- **What you are asked to do**
Nothing but the lines from the one containing "Toggle Display Acknowledgement" through the one containing "This screenshot has width=1568, height=751.", both included, should be given again, each exactly as written below.

- **Entries provided**

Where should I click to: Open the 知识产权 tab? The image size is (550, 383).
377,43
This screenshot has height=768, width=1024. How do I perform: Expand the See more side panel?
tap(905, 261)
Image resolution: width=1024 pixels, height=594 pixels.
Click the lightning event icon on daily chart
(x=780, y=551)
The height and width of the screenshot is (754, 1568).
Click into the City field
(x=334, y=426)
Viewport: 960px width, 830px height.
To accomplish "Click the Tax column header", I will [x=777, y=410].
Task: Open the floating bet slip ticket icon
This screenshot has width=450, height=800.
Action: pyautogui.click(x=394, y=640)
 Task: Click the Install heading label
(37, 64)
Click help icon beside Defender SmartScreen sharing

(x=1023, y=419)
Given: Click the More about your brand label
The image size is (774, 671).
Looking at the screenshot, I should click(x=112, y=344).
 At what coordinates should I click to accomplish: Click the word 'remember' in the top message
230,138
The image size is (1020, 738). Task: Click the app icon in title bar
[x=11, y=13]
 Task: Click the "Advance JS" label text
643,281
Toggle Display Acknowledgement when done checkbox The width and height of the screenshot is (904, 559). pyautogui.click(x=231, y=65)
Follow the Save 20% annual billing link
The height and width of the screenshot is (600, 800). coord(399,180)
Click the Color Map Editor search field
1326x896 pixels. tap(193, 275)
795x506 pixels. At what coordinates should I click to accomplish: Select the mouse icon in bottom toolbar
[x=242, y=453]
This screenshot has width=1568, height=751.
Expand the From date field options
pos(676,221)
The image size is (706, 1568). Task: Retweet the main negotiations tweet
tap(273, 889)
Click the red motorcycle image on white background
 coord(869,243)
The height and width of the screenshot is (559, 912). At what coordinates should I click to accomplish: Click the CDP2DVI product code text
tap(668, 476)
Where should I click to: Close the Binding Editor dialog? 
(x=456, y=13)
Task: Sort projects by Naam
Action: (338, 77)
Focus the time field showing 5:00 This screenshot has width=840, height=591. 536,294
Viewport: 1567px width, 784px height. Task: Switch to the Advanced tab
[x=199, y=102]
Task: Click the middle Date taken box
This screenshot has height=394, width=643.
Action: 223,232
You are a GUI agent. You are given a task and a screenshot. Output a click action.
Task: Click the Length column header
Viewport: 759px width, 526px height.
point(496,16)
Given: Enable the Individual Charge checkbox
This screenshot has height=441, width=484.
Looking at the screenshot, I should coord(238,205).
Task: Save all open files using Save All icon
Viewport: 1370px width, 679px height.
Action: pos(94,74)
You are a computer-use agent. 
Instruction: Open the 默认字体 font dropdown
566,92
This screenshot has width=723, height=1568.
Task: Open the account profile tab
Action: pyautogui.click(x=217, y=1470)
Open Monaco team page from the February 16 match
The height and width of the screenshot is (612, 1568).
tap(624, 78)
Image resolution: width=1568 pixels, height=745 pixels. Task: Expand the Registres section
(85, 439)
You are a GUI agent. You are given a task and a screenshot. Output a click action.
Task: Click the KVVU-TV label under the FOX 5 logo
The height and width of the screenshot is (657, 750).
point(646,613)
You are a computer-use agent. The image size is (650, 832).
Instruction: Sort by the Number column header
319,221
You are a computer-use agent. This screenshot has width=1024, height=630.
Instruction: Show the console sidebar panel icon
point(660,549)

- **Exercise response**
Toggle Display Acknowledgement when done checkbox The width and height of the screenshot is (904, 559). pyautogui.click(x=231, y=65)
Follow the Save 20% annual billing link
The height and width of the screenshot is (600, 800). coord(399,180)
Click the Color Map Editor search field
1326x896 pixels. tap(193, 275)
795x506 pixels. At what coordinates should I click to accomplish: Select the mouse icon in bottom toolbar
[x=242, y=453]
This screenshot has width=1568, height=751.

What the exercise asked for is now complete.